Jika anak langsung menunjukkan ekspresi jijik, mengalihkan pandangan, atau bahkan menjatuhkan sendok saat melihat makanan baru, ini bisa menjadi sinyal bahwa ia termasuk picky eater. Reaksi seperti ini bisa muncul bahkan sebelum makanan disentuh atau dicicipi. Bagi sebagian anak, melihat makanan yang tidak dikenali saja sudah cukup membuatnya menolak makan.
Ketakutan terhadap makanan baru disebut food neophobia, dan merupakan bagian umum dari perkembangan anak usia 2–6 tahun.

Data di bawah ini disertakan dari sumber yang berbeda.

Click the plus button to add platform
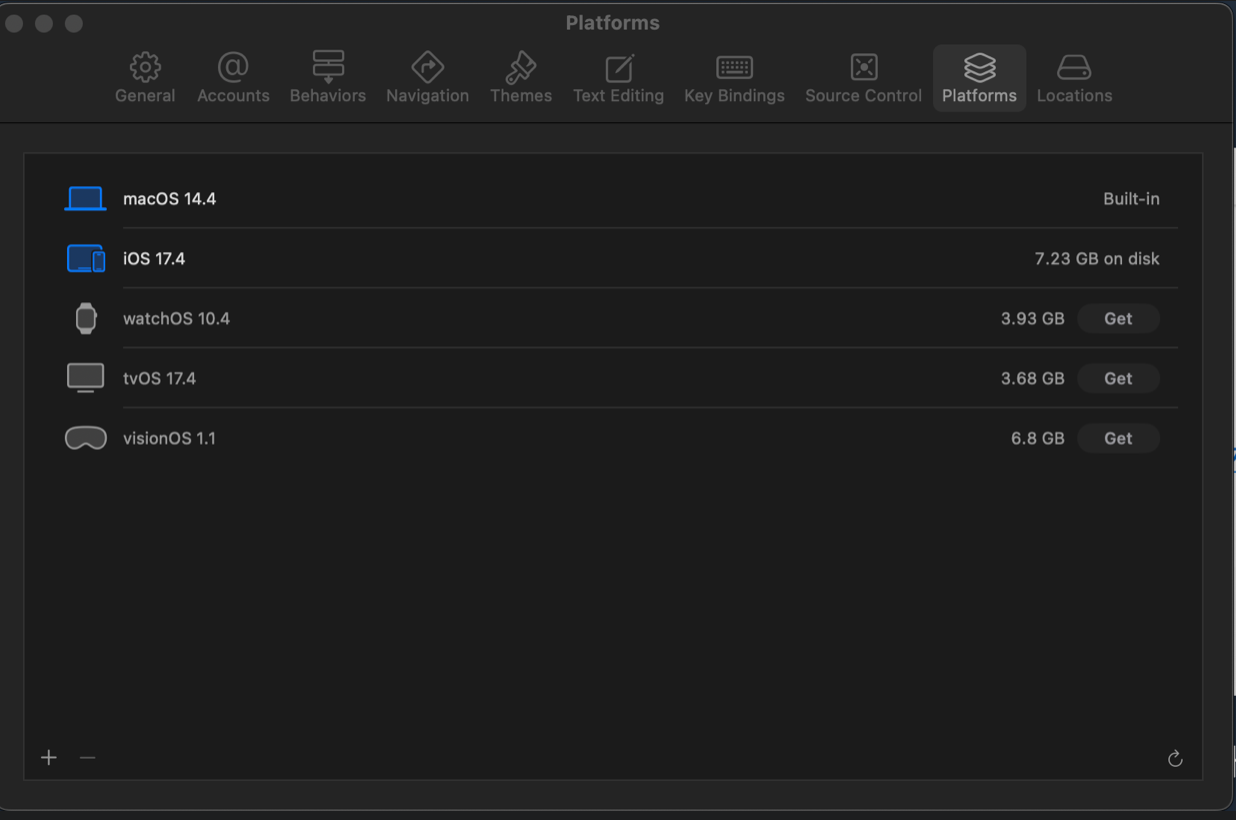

Meski normal pada tahap awal, jika dibiarkan terus-menerus, kebiasaan ini bisa membatasi kemampuan anak untuk mengenal berbagai jenis makanan. Pendekatan yang sabar dan konsisten seperti mengenalkan makanan baru dalam porsi kecil secara berkala dapat membantu mengurangi ketakutan ini.
Picky eater bukanlah kondisi yang harus ditanggapi dengan panik, tapi juga tidak boleh diabaikan. Memahami ciri-cirinya sejak awal membantu orangtua mencari strategi yang tepat agar anak tetap mendapatkan gizi seimbang. Dengan kesabaran, kreativitas dalam menyajikan makanan, dan pendekatan yang positif, anak bisa perlahan-lahan membangun hubungan yang lebih baik dengan makanan.